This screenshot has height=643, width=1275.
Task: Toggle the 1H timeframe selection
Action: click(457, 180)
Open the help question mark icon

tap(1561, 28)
______
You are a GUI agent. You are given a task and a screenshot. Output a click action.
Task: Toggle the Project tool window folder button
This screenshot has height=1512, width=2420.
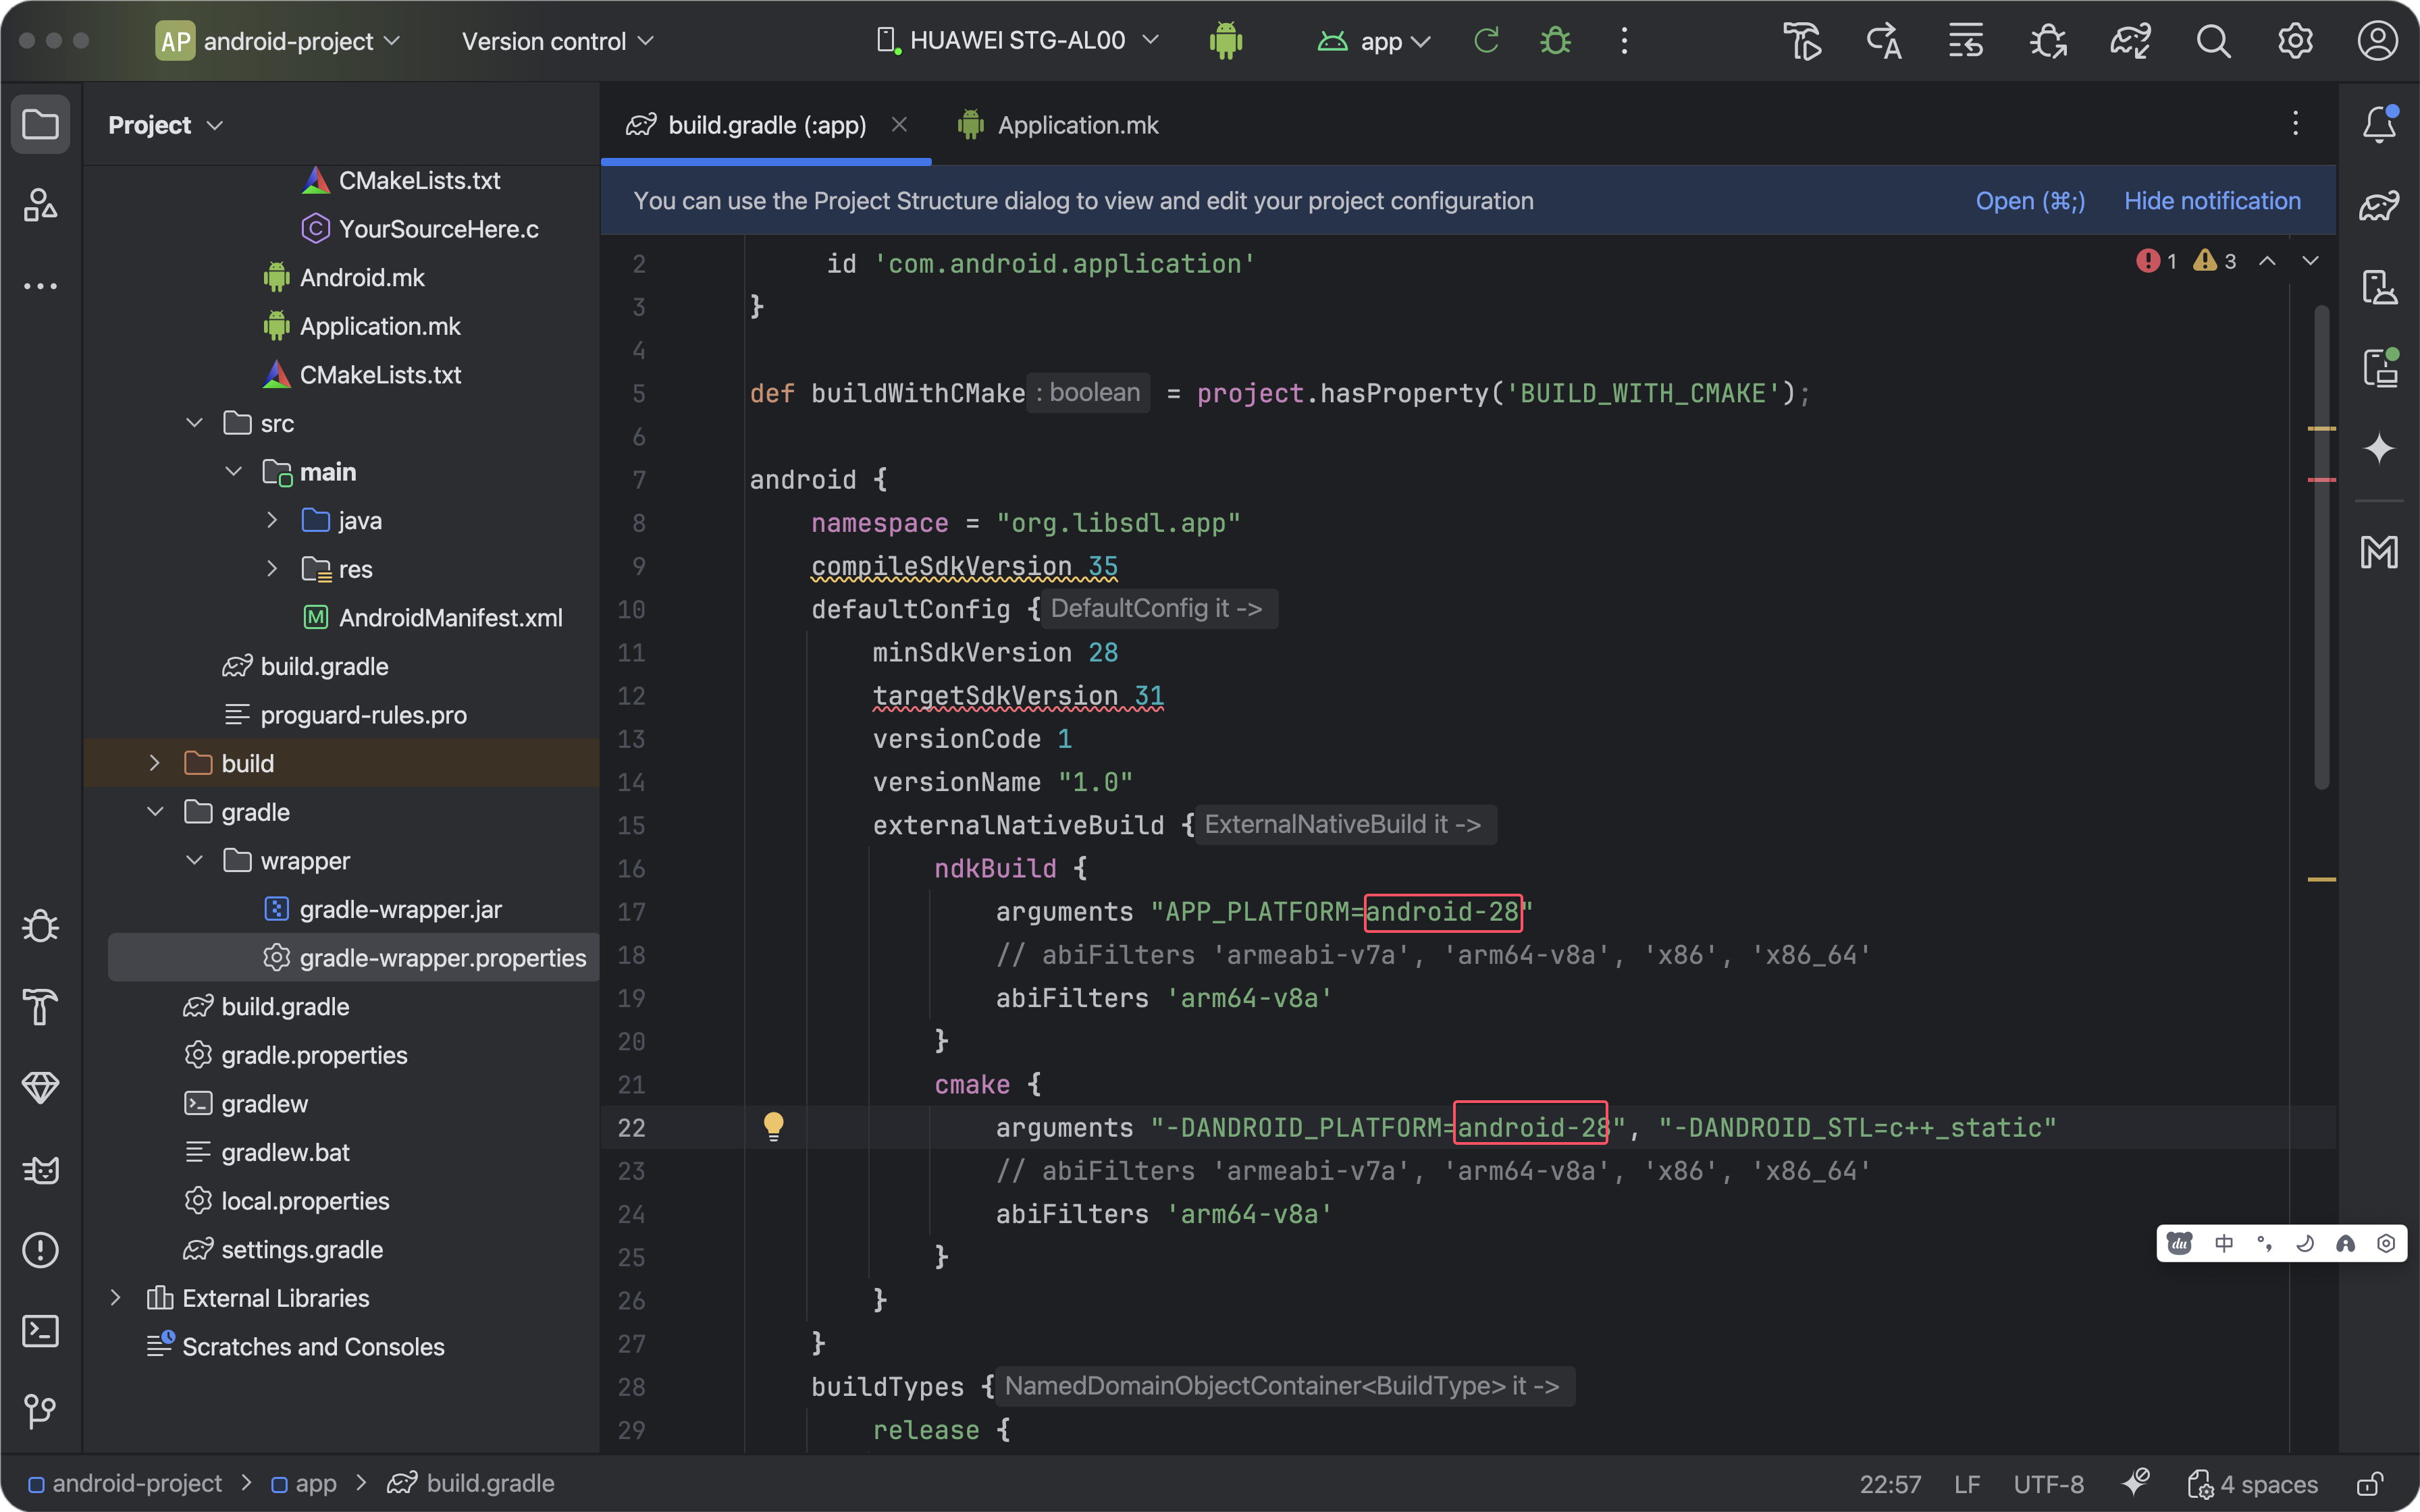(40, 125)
______
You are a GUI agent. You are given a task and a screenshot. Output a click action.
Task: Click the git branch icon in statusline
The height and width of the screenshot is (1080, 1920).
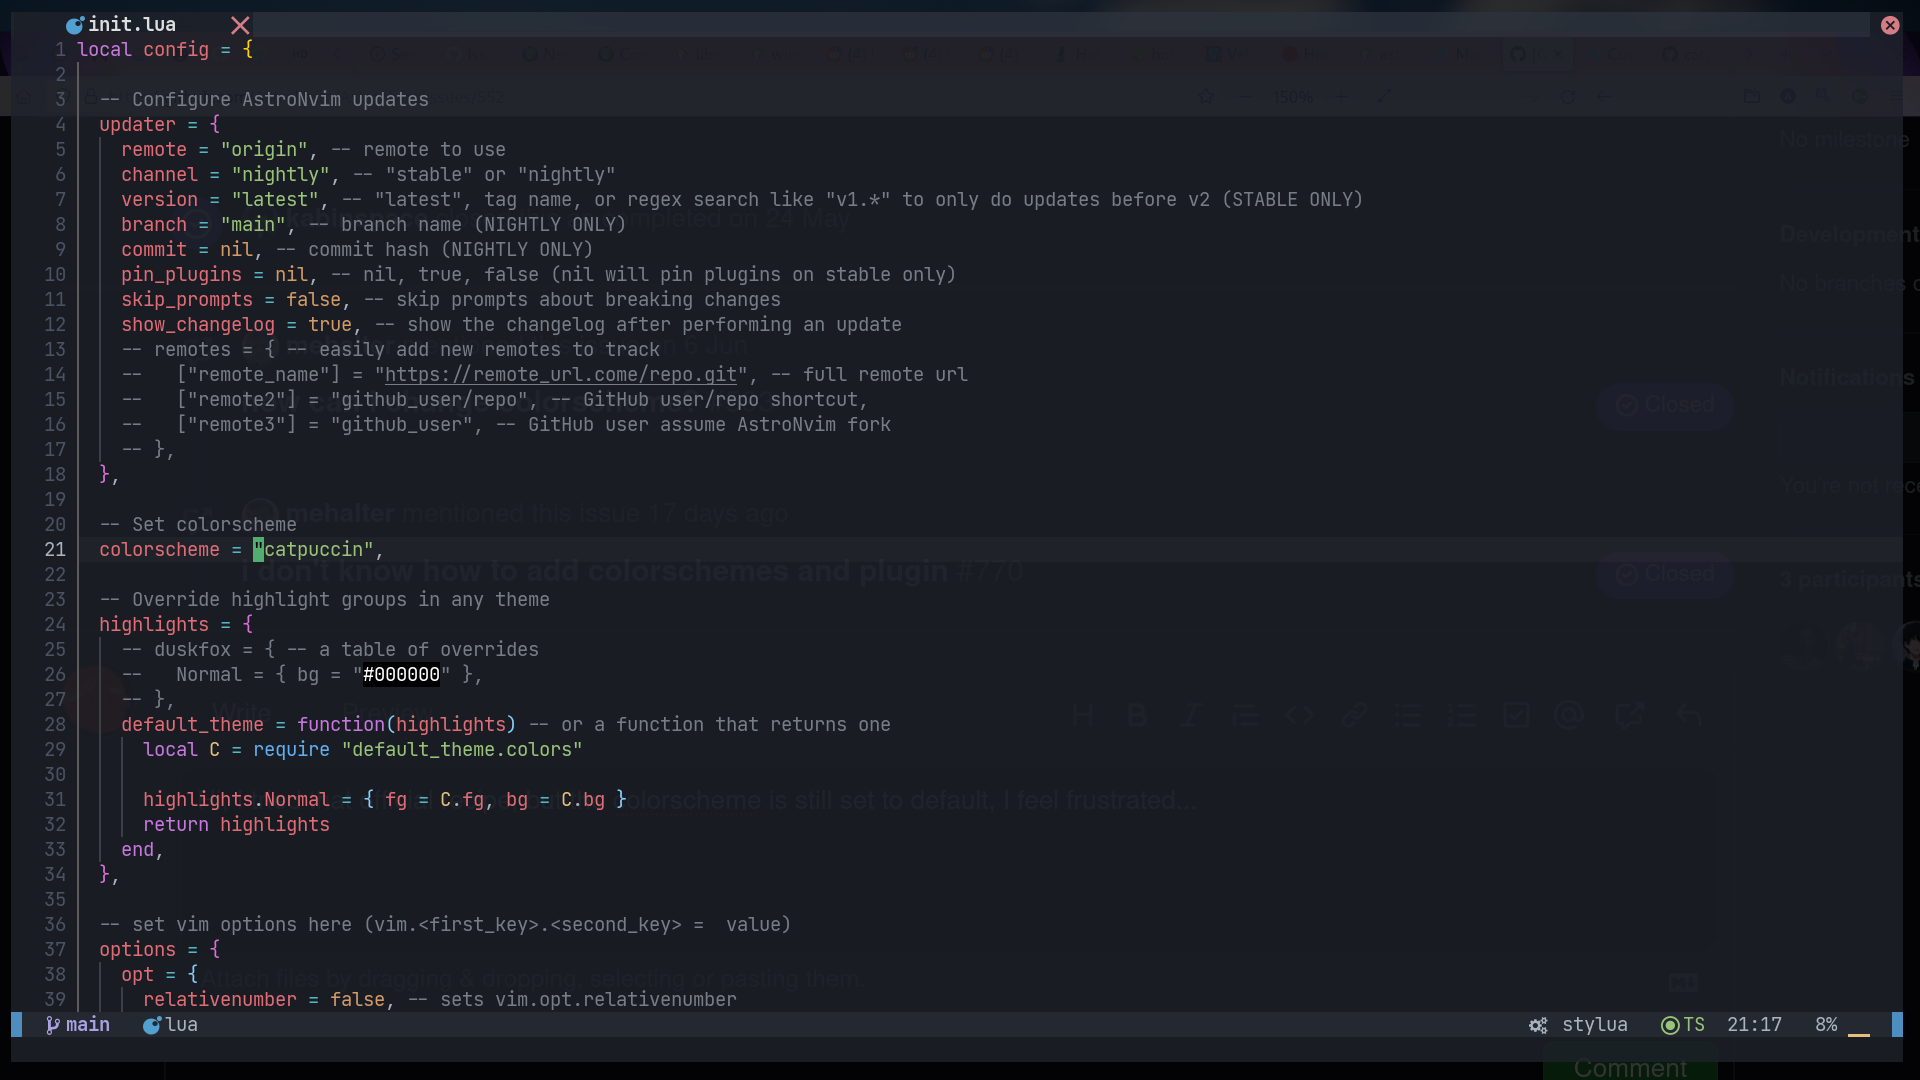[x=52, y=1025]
______
* **EXERCISE INSTRUCTIONS**
Give back the items from the line containing "This screenshot has height=643, width=1275." through the line containing "tap(1561, 28)", both included, with "timeframe" renamed to "interval" and nothing else changed. Return only those lines.

* **RESULT FOR THIS TASK**
This screenshot has height=643, width=1275.
Task: Toggle the 1H interval selection
Action: click(457, 180)
Open the help question mark icon

tap(1561, 28)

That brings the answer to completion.